Update, Update

Hey, ya'll!

First, many apologies, again, that I've been away for a month. I've slowly but surely getting around to visit everyone. Sometimes life just gets so crazy that you have to bug out for awhile, ya know what I mean?

I just wanted to post on what has been keeping me busy and away from my dear virtual friends. On the minor side of things, works been crazy as hell (Chris is right - I probably do bring this on myself in that I never say "no" when I'm asked to take on a project; we've been getting ready for our week-long visit with my niece, nephew and brother-in-law; we have a new resident, in the form of one of Chris' coworkers who needed a place to stay when the state screwed around with her transfer date, leaving her momentarily homeless; and we've had EXTENSIVE work done in our yard (I'm talking HOLY COW, BATMAN) and getting that project off the ground was a pain.

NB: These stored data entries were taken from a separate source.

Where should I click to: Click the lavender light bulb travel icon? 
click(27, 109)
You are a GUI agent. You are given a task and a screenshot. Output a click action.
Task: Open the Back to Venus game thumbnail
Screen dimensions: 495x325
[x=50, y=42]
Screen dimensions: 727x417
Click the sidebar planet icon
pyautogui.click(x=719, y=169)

On the semi-major side of things, we've had some schtuff going on that's been keeping us occupied. Nothing bad...all is well. But kinda big. More on that to come...that's not really the main point of this post. Stop worrying; nothing is wrong.

And on the major side of things, my Dad has taken a major downturn. As much as I hate to be typing these words, it looks like the end is most likely fairly close. You've seen me blog on Dad before...here, here and here. Well...as optimistic as I was in some of those posts that Dad would eventually be able to join us in Texas (a goal that even made it to my 101 in 1001 (which, by the way, has been updated), it now looks like it's time for practicality to win out over hope.

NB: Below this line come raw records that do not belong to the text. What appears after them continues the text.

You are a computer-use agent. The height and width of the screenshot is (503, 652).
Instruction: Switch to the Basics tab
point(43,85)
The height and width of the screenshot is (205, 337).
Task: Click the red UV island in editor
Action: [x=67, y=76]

Let me share what's been going on.

First, a word on my mother. Ah, my mother. The woman who calls only when she wants me to pay her bills. And purposefully calls when she knows I won't be home so she can make me feel guilty by voicemail that I wasn't around to talk to my Dad. (Hello, call my CELL???) Mom isn't good at priorities. She calls me for stupid shit, not for big-time life-changing maybe-I-should-know-this shit. So at 7:00 in the morning last Wednesday, she called me to say that Dad had been given a terminal diagnosis the day before and was considered to be at end-of-life. Just like that. Out of the blue. No preamble. No warning. No prior updates other than to say "well, nothing really has changed" when I would ask.

That's a VERY good way to get Tiffany to freak out. I hung up on her and called the nursing home to get the real story. Turns out that Mom wasn't exaggerating for once. Dad had sustained a fever of 104 for more than a week, completely unexplained and uncontrollable. At that point, he was 100% unresponsive and not considered to make it much longer. I hung up, called my boss, explained the situation, and got Chris and I two confirmed seats to PHL about 4 hours later. (Perk of working for the airline...although we have to fly stand-by for leisure travel, we're allowed emergency travel, free of charge, in confirmed seats. Yay for AA!) I then called my mother to tell her to expect us in time for dinner.

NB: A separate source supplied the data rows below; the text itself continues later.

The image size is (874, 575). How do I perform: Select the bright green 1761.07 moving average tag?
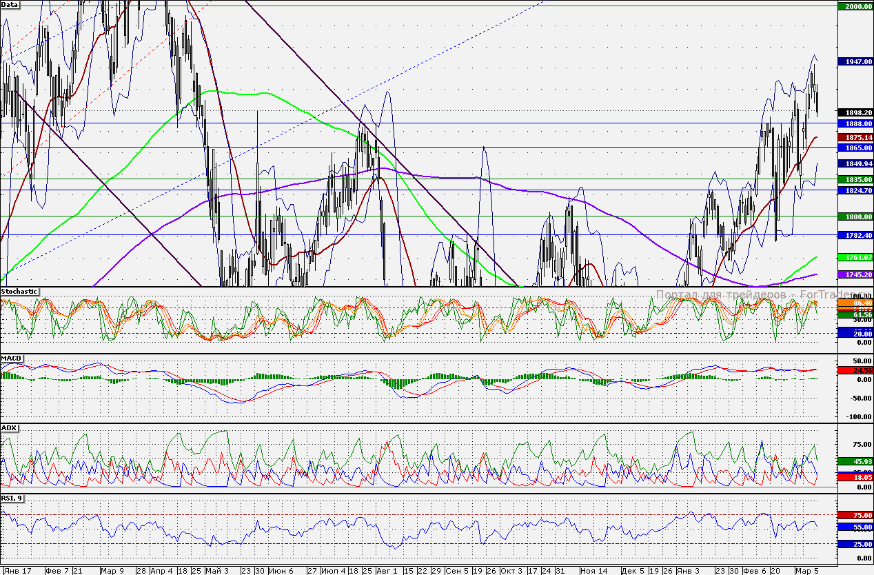pos(855,256)
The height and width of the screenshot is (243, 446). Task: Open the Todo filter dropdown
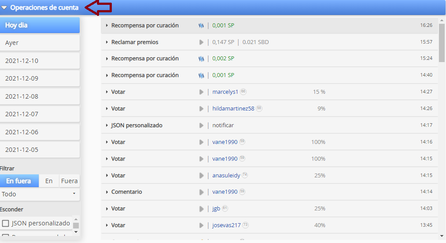pos(39,194)
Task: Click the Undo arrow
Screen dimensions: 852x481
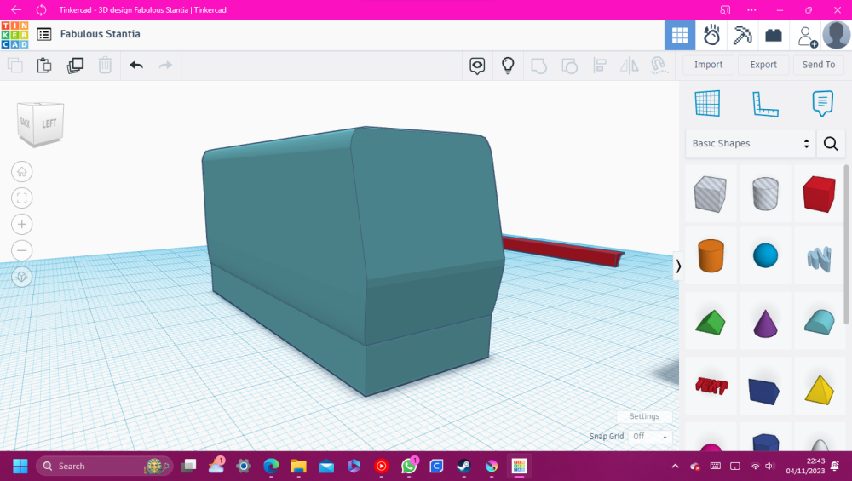Action: click(x=136, y=65)
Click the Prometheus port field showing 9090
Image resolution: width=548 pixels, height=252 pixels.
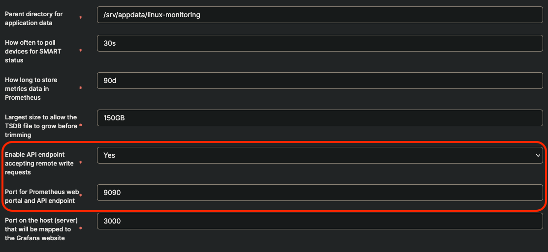[x=320, y=193]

What did Mom say? She asked us not to come. Said it wasn't a good time. She wasn't up for visitors. (Um, we're not coming to see YOU!) She said that the doctor had told her it was impossible to predict when Dad would pass, so why bother coming up "early". Wow. The woman amazes even me.

Needless to say, we ignored her. Even after she conned the doctor into telling me to wait a "day or so". Even after she told us that she didn't want visitors, so we'd have to stay at a hotel. This is about DAD.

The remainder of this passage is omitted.